So some of what I speak of is personal and up close.

I work at a liberal arts university and hear this from faculty: "We don't care
about skills, we care about the ability to learn". The problem is that today's
learners need to be super learners. They need the ability to do divergent
thinking, then need to work collaboratively in teams. Working this way is a
skill. They need to be able to solve a wide body of problems safely where
failure does not impact grades.

[https://www.ted.com/talks/ken_robinson_changing_education_pa...](https://www.ted.com/talks/ken_robinson_changing_education_paradigms)
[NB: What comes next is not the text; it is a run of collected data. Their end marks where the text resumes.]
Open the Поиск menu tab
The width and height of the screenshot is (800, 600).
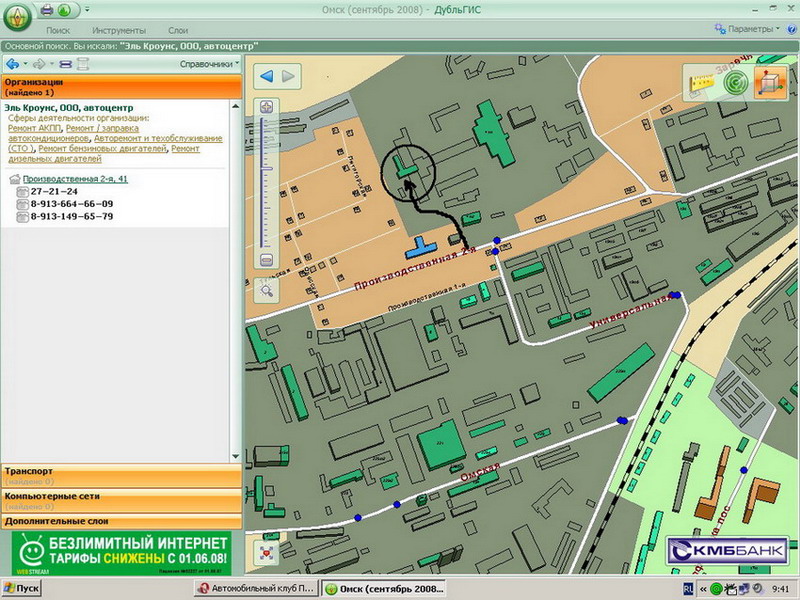coord(58,32)
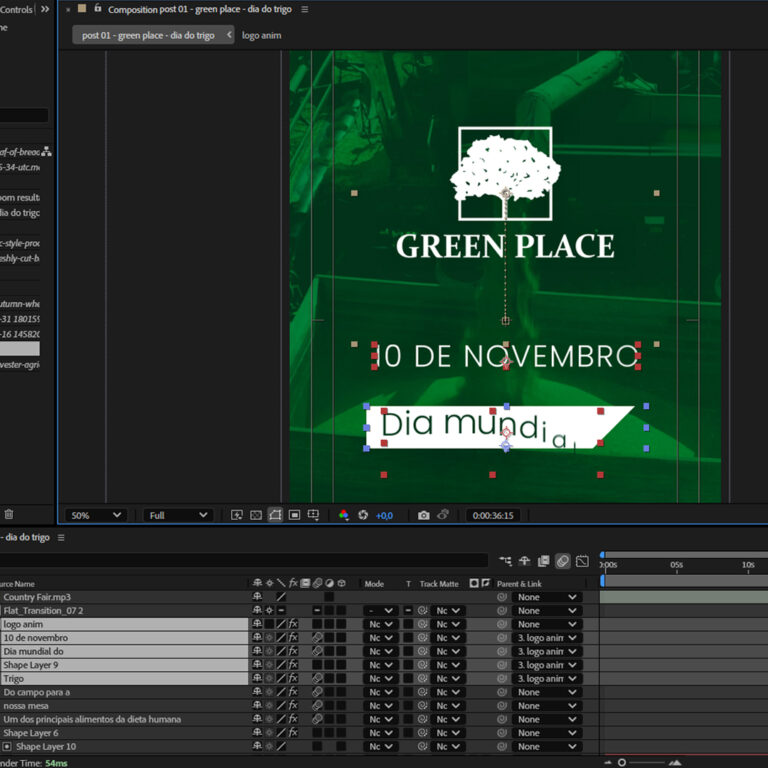Toggle shy switch on Country Fair.mp3 layer
Viewport: 768px width, 768px height.
pos(257,597)
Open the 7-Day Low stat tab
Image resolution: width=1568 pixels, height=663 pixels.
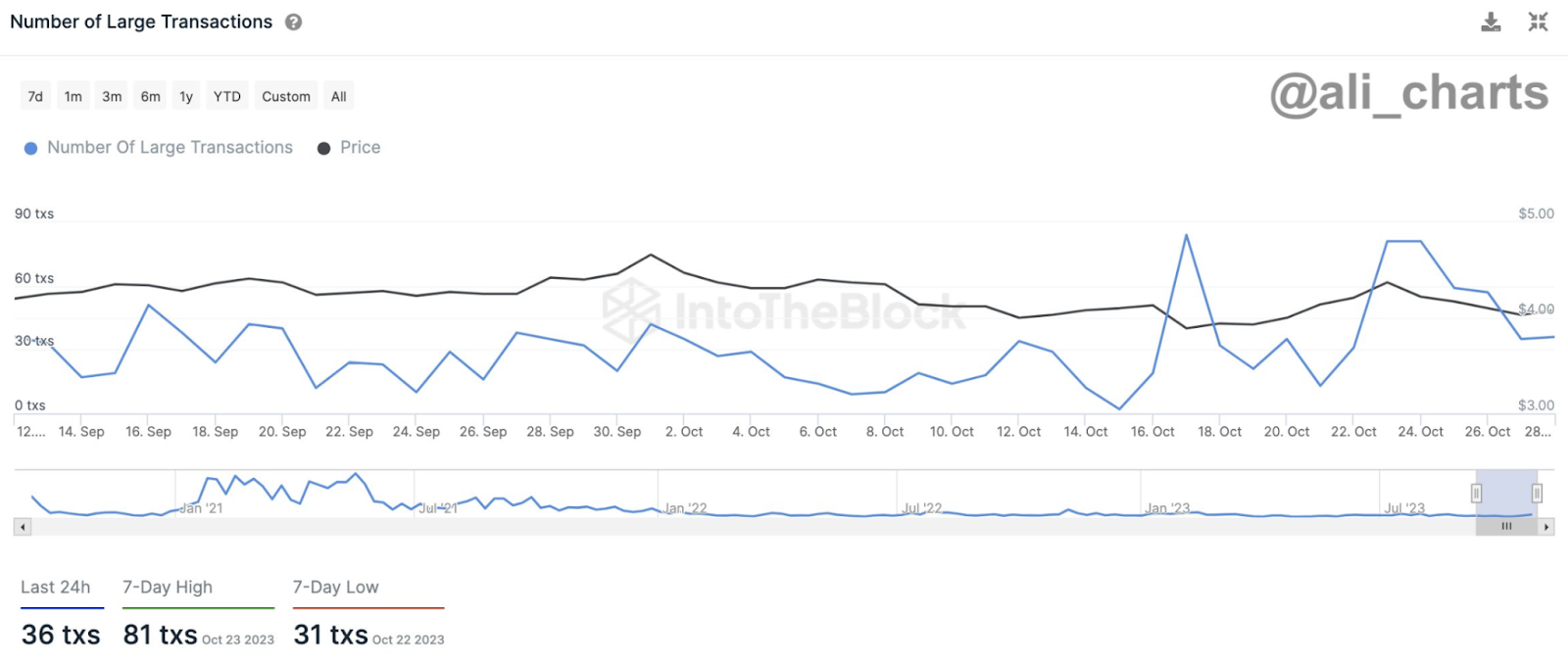click(336, 588)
But they don't encourage this sort of learning. And don't even mention the
"skill" word which is considered evil. I hear the 500 year old liberal arts
model woks just fine.

While our business school quietly is working on these skills and the students
are finding great jobs and starting businesses successfully and more all while
the liberal arts side is ignoring the future.

------
briga
Sure jobs are going to disappear, but with each new generation of technology
new jobs are created. My job as a web developer didn't exist 30 years ago, and
who knows, it might not exist any more 30 years from now. Labor markets evolve
as technologies evolve, we just have to teach our children to be adaptable. As
far as retail/service jobs go, I think enough people value human communication
that we're not going to see a total robot takeover in these areas. People are
going to want to go to 'premium' places that employ humans just like people
are willing to pay extra for organic groceries.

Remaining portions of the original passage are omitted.